Archive for December, 2007

8

I’m in the middle of my 8th to last shift. It’s been slow so far, and I haven’t had to do a case. These slow times where there’s no work to do are in some ways welcome and in some ways dreaded. They’re welcome because it means no patients are in need of fixing and we can get paid to do some other things we like to do (like read or work on a blog!). But it means the night is going to feel as long as a week because it’s so slow.

It’s now the last day of the year. A good time to look back at 2007 and think about the highs and the lows.

Highs
(Finally applying and) Getting accepted to seminary.
(Fixing up and) Selling my house (especially in this market).
Spending time with friends.

Lows
Using my tax return to replace my leaking water line and hot water heater.
Having three contracts on the house fall through.
Having to say goodbye (for now) to so many friends and family here in Georgia.

It seems hard to sum up a year in just one short list like that. The problem is that I don’t really remember it all that well. I wrote journals through much of the year, but now I lack the time to go back and read through them all and pick out the highlights. That list does just about sum up the year, however.
 
 
 

9

In the ninth to last shift, I did only one easy case – the excision of a neck mass. But in the rest of the shift I was able to do some of the busywork that we have each night, clean up, and generally help out with the other cases. It’s nice to be helpful. And that’s really what the job of a surgical tech is all about – helping the doctors and nurses, helping the patient get better.
 
 
 

10

Counting down my shifts left at work. 10 to go.
It’s a good time to reflect upon the last 15 years and to look forward to what’s coming down the line. I’ll try to do that over the next couple of weeks.

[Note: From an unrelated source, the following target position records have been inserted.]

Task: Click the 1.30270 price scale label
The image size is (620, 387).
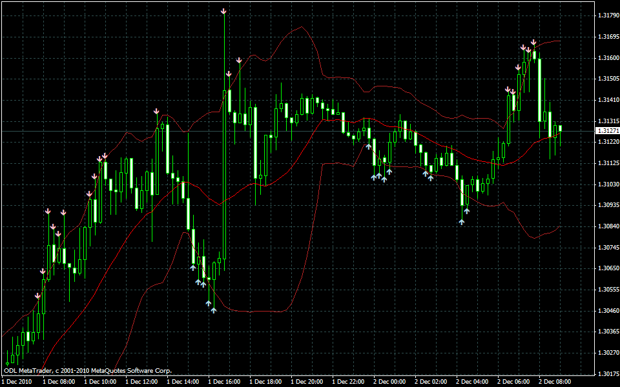Action: 607,353
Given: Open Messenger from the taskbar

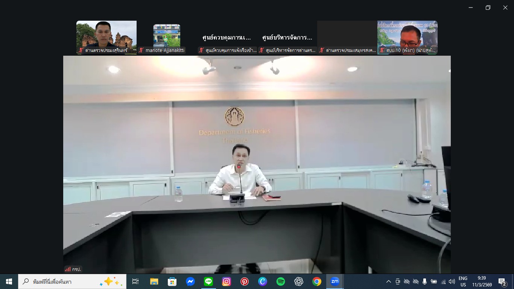Looking at the screenshot, I should point(190,281).
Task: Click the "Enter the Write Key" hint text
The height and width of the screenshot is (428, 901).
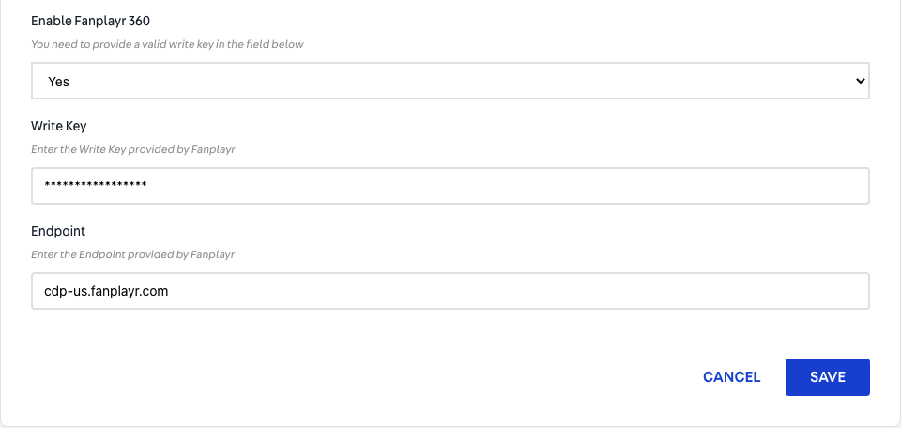Action: pos(78,149)
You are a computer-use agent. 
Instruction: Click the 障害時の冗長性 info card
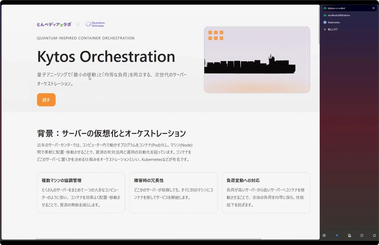[173, 193]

For the 10th to last shift, we did an exploratory laparotomy on a patient to fix two hernias… one of which contained strangulated bowel. The guy had them for something like 40 years and just never did anything about them. Not a wise move in my book – they weren’t exactly small. The umbilical hernia protruded about three inches from his belly and was probably six inches across. (It was a super-outey!) It’s odd how we can learn to live with things, especially if we fear what it’s going to take to make them better. And in this guy’s case it led to some dead gut.

The second case was a laparoscopic appendectomy. Routine. We’ve done a thousand of them if we’ve done one.

Not a bad night, all in all.

I’m going to stretch some here, but those cases are not unlike the last 15 years I’ve been here at the hospital. It’s been a routine, like the appendectomy. Each week sees the same duties, same routine, same people, same doctors, same conversations, same, same, same. For long stretches it’s been a comfortable, known sameness. I like the people I work with and the job is really an easy one. That’s one of the reasons why I’ve stayed here so long. I learned to live with it, even though the night shifts have been a large drain on me.

But at some point the easiness and sameness becomes more of a detraction than an advantage. I could go on with this job and at the end of my life I’d have done some good and lived very comfortably. I’d have every possession I needed, and I’d have travelled to some beautiful places and done some nice things. Hopefully I wouldn’t have gotten into too much trouble. Hopefully I’d have some friends.

But would that be enough? Would I look back and say I’d had a good life? And what’s life all about anyway? What really makes a good life? Philosophers have been asking that question since ancient Greece. I’m not going to answer it here in a blog entry from work, I’m sure. But part of the answer has to include working hard and risk. If I only ever do what’s easy how will I know what I could have done if I’d only tried?